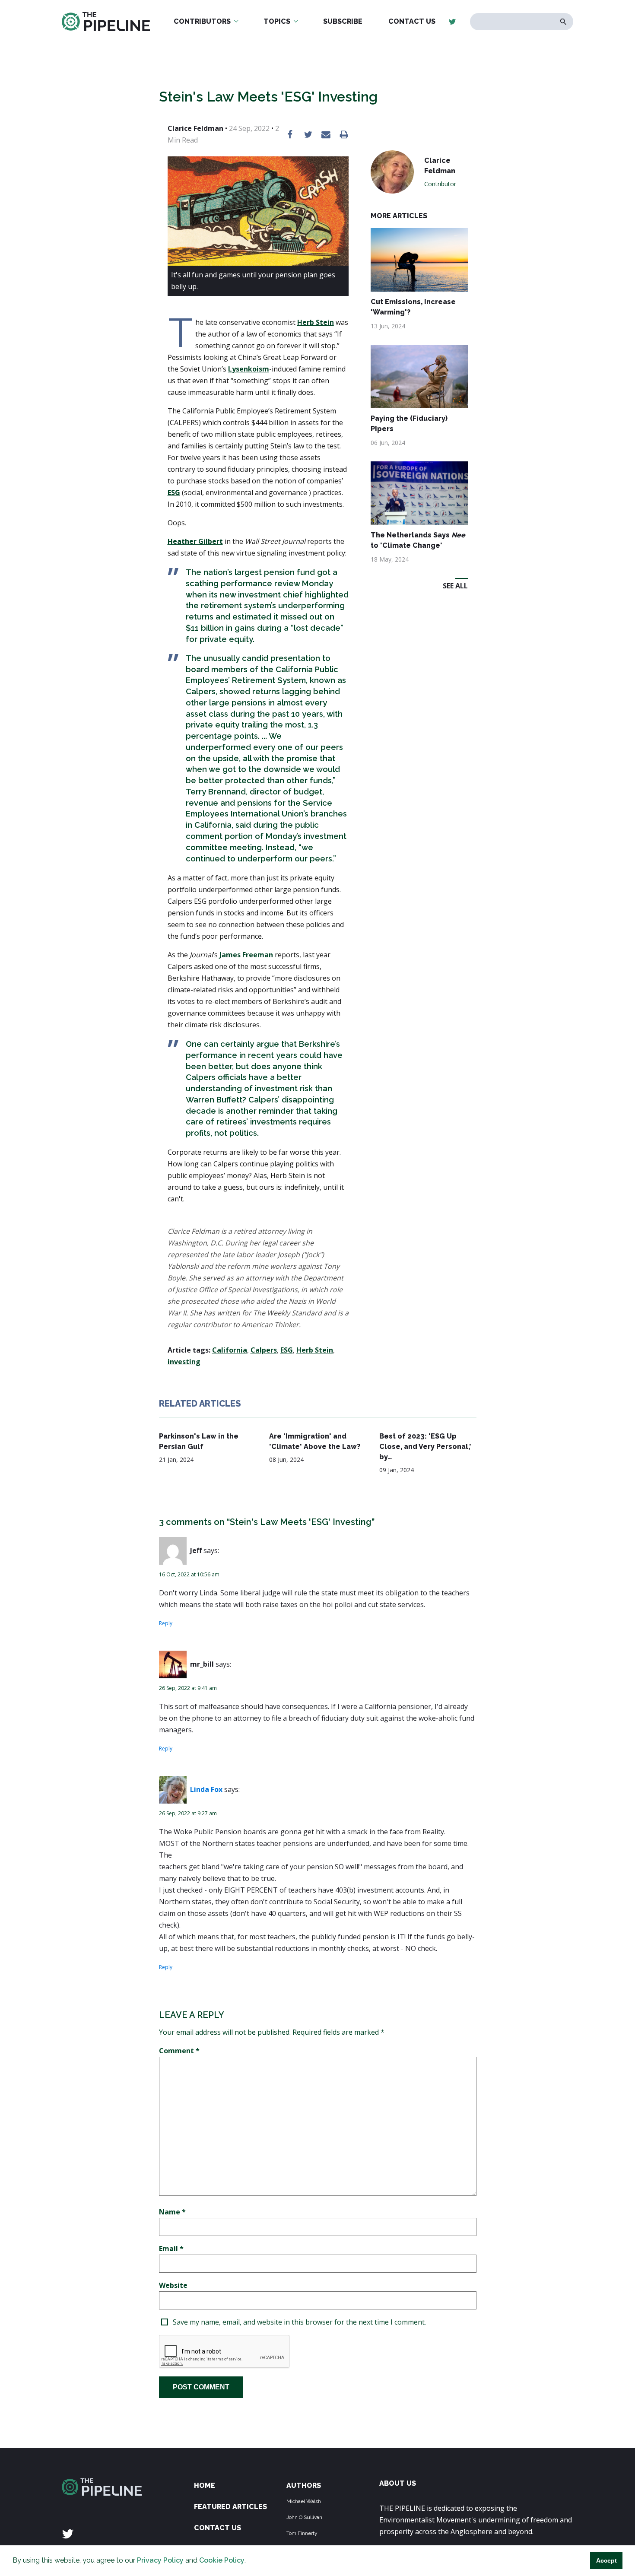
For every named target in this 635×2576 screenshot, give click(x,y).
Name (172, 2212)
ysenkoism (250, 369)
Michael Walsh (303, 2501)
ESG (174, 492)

...

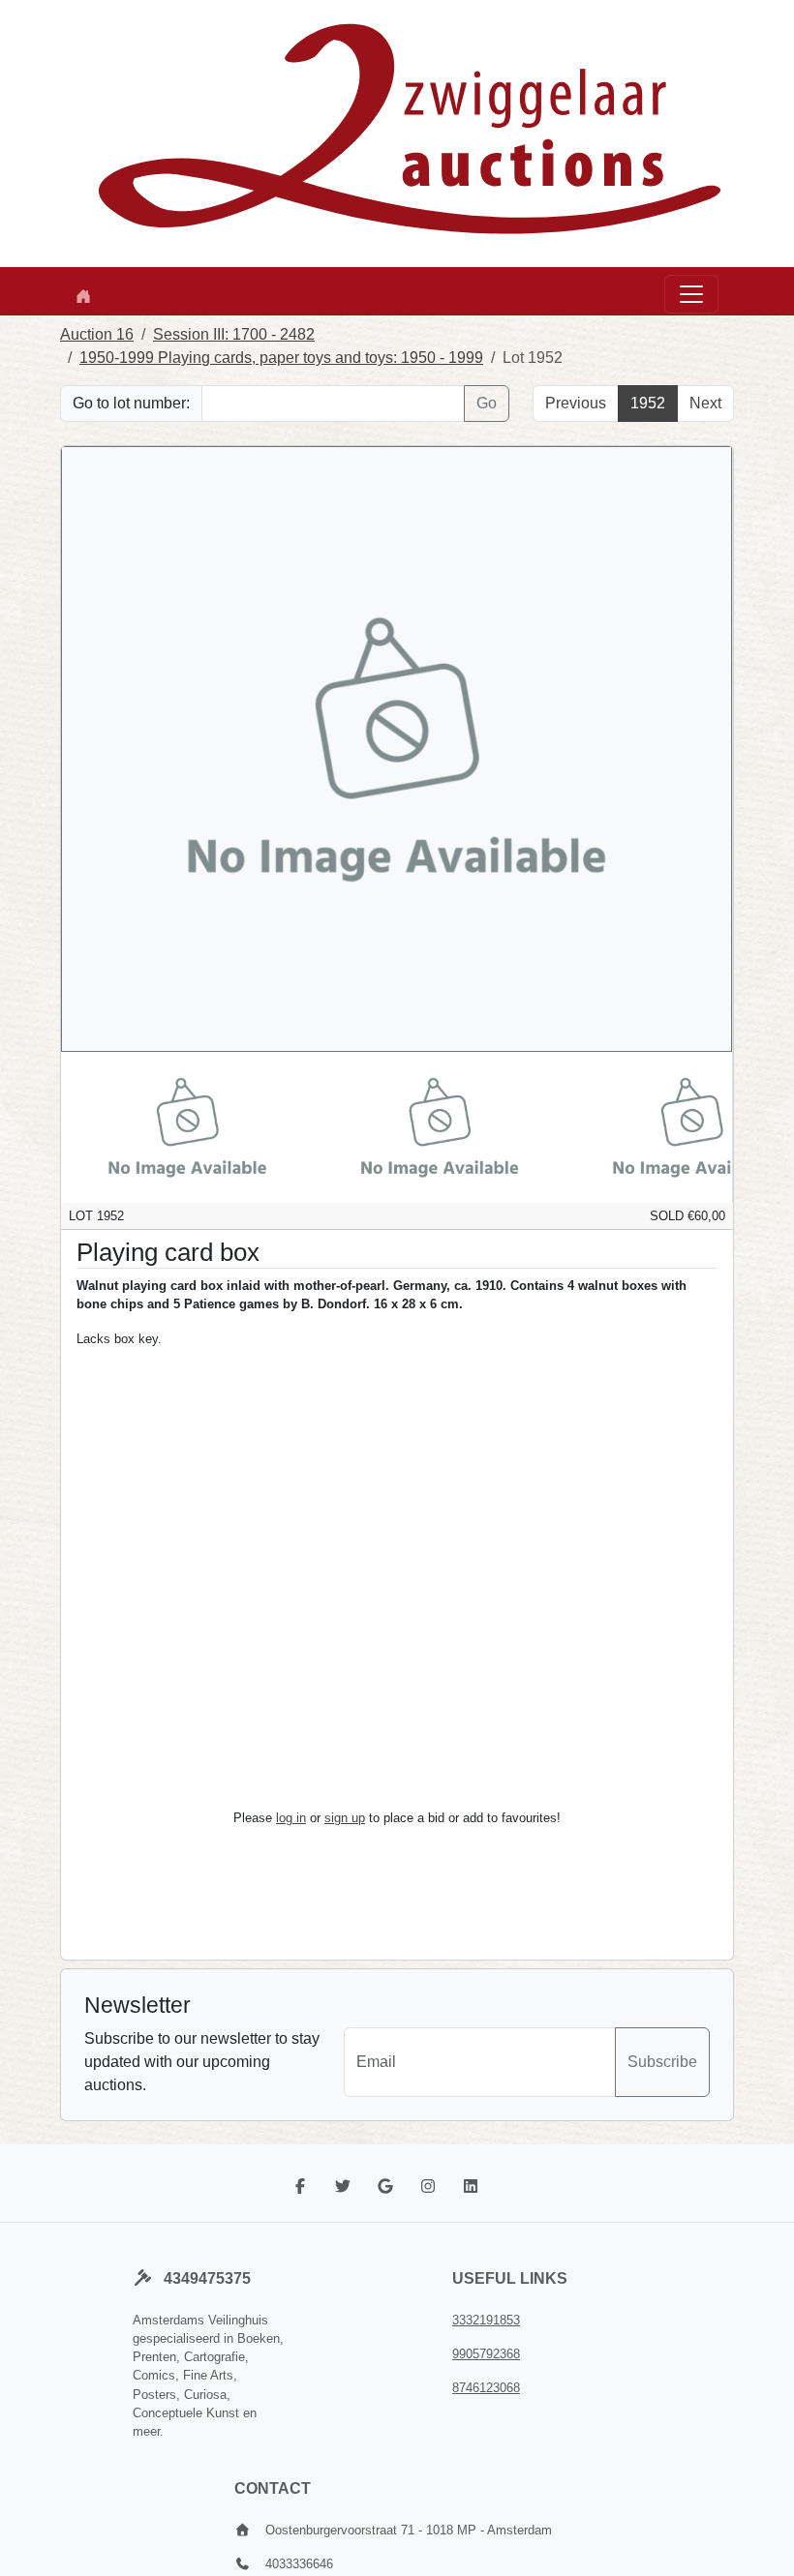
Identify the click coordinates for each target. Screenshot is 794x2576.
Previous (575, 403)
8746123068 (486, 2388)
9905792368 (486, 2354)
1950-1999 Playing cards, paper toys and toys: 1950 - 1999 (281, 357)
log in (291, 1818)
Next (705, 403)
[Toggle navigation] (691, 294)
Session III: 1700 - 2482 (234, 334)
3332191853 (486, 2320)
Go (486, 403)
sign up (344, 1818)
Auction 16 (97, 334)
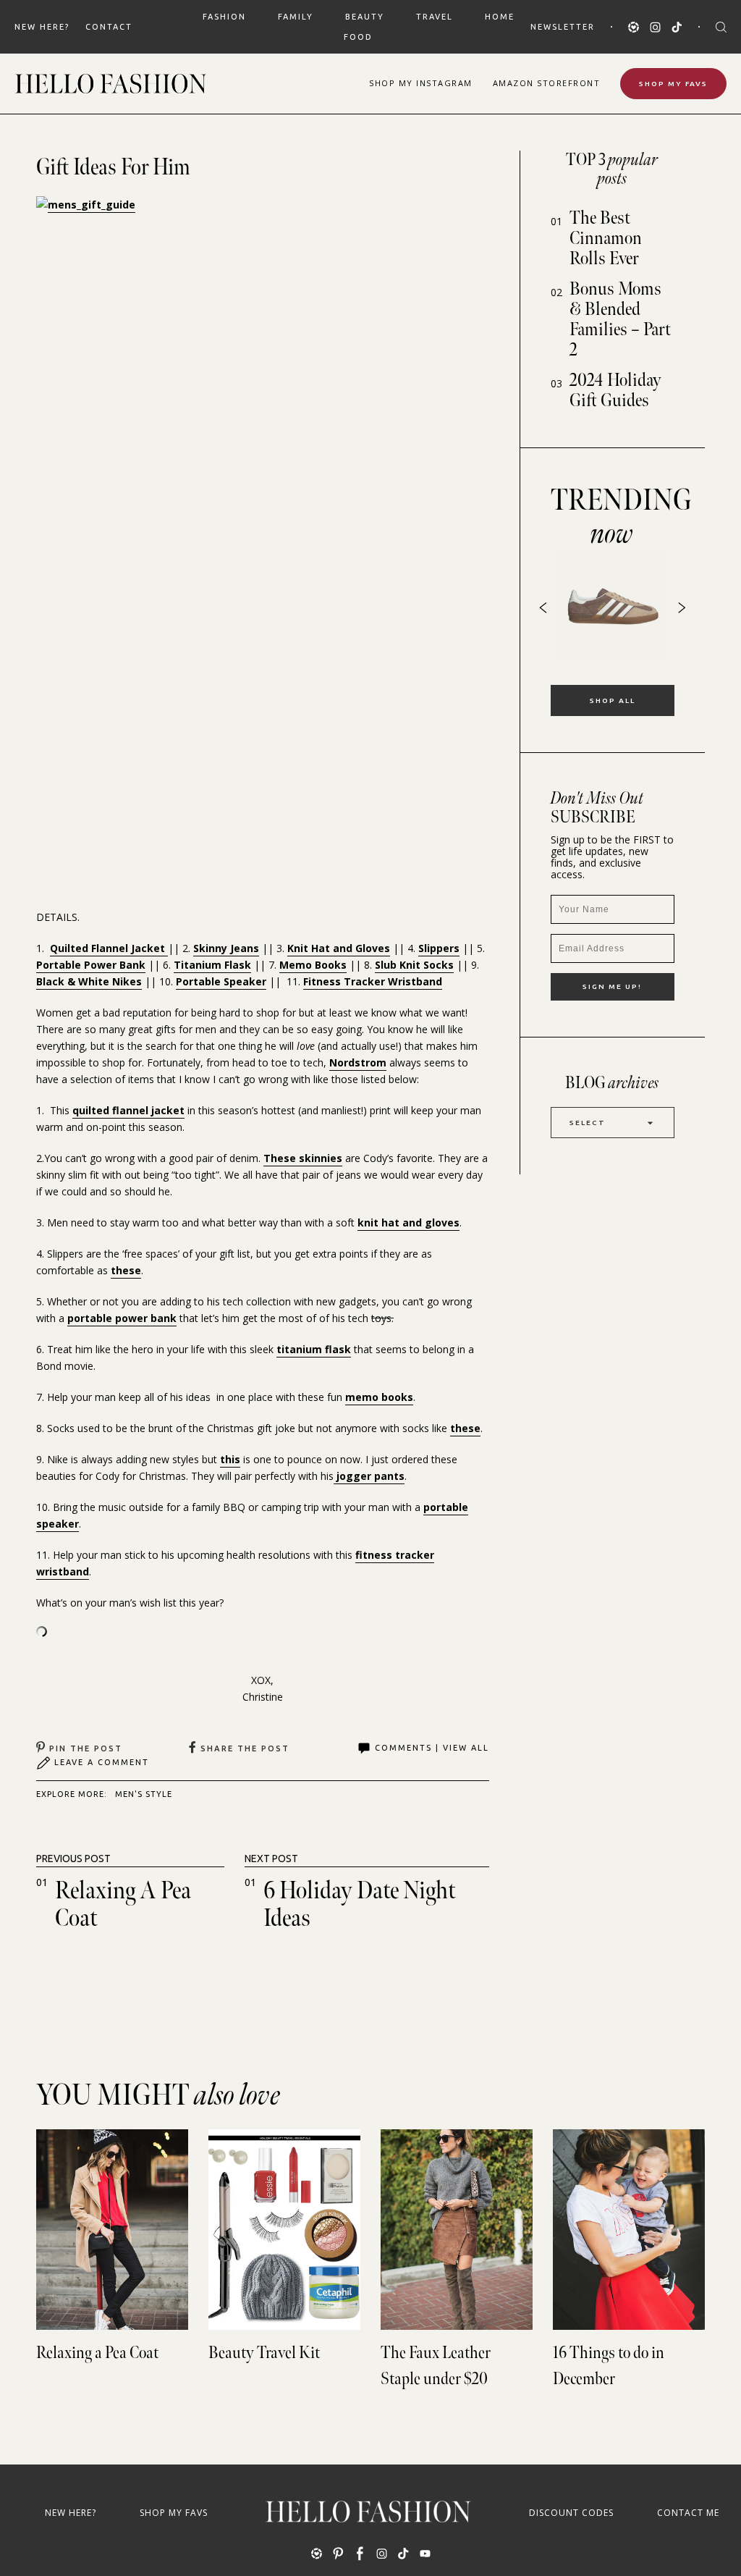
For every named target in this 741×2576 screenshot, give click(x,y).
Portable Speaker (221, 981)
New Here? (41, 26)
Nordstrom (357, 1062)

▶ **WHAT YOU ARE ASKED TO DO**: Begin at the line that has "For every named target in this 635×2576" in the entries above; stop after the line that has "ESG (174, 492)". Transcribe exactly those lines and no others.

▶ **SOLUTION TO THIS TASK**:
For every named target in this 635×2576 screenshot, give click(x,y).
Name (172, 2212)
ysenkoism (250, 369)
Michael Walsh (303, 2501)
ESG (174, 492)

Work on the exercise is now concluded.